**How to complete this task**
Copy nothing but the lines from the one containing "You are a computer-use agent. The" through the last line of the records, repeated exactly and without pictures.

**Information given**
* * * *

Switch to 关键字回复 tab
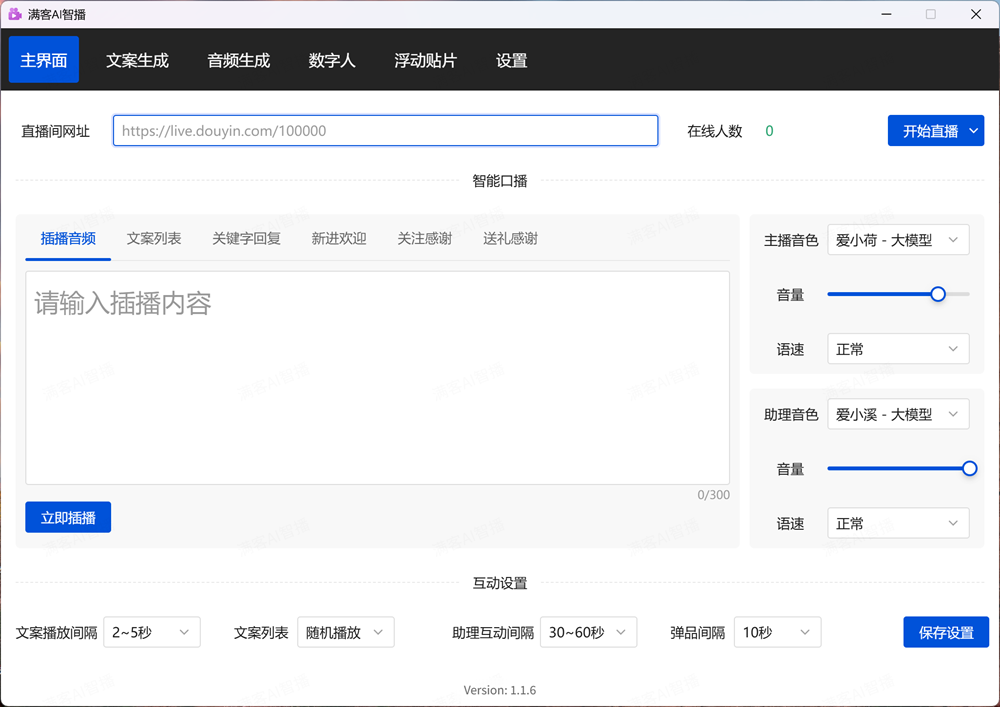Viewport: 1000px width, 707px height. 246,239
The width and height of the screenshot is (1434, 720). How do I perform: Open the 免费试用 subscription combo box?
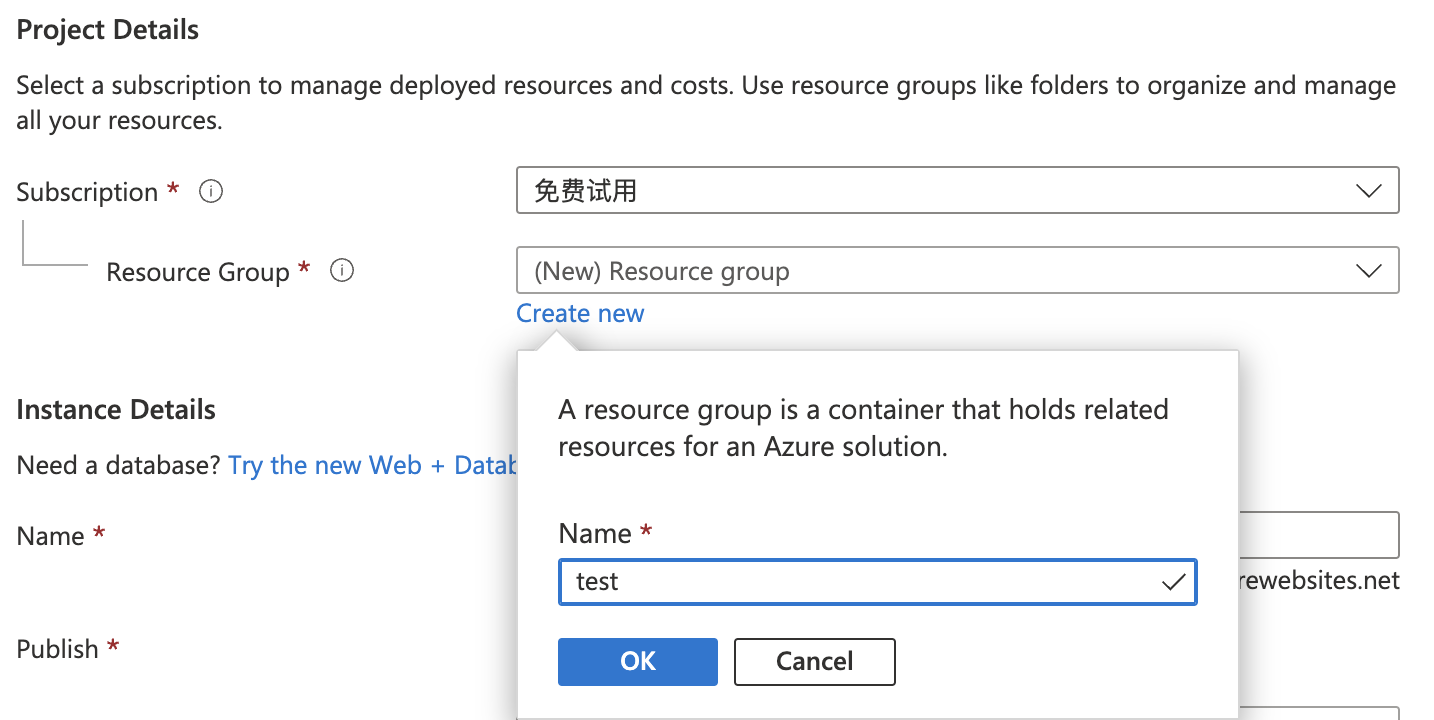[940, 191]
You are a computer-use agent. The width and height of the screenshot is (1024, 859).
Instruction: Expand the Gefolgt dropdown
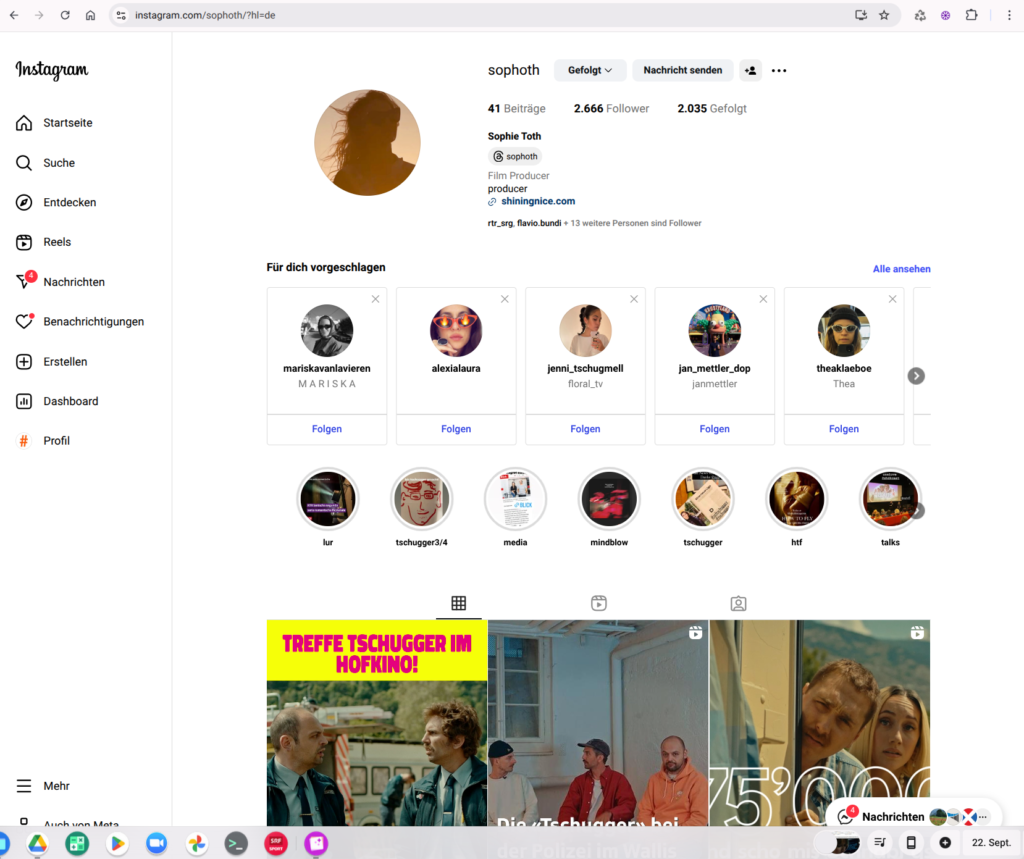tap(590, 70)
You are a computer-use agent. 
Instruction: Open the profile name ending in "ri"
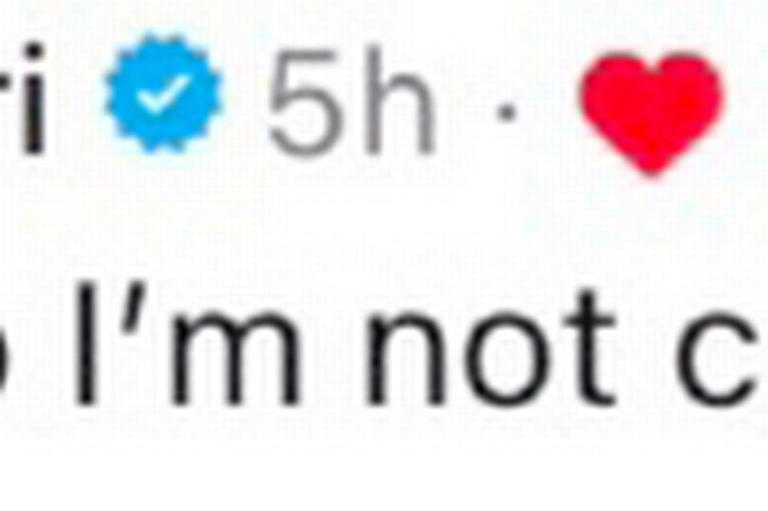23,98
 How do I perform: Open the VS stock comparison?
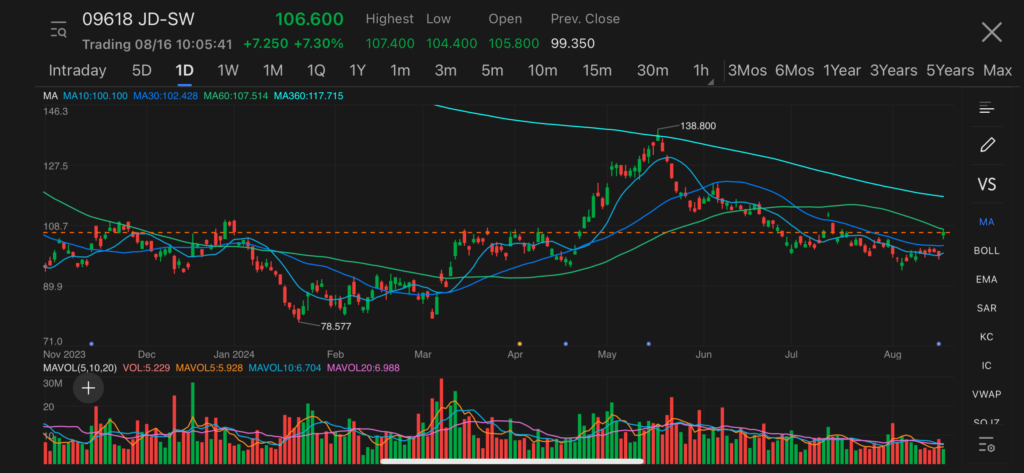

* * * *

**Response box**
You are a computer-use agent. The width and height of the screenshot is (1024, 859).
Instruction: Expand the Gefolgt dropdown
tap(590, 70)
You are a computer-use agent. 
Instruction: Open the profile name ending in "ri"
23,98
 How do I perform: Open the VS stock comparison?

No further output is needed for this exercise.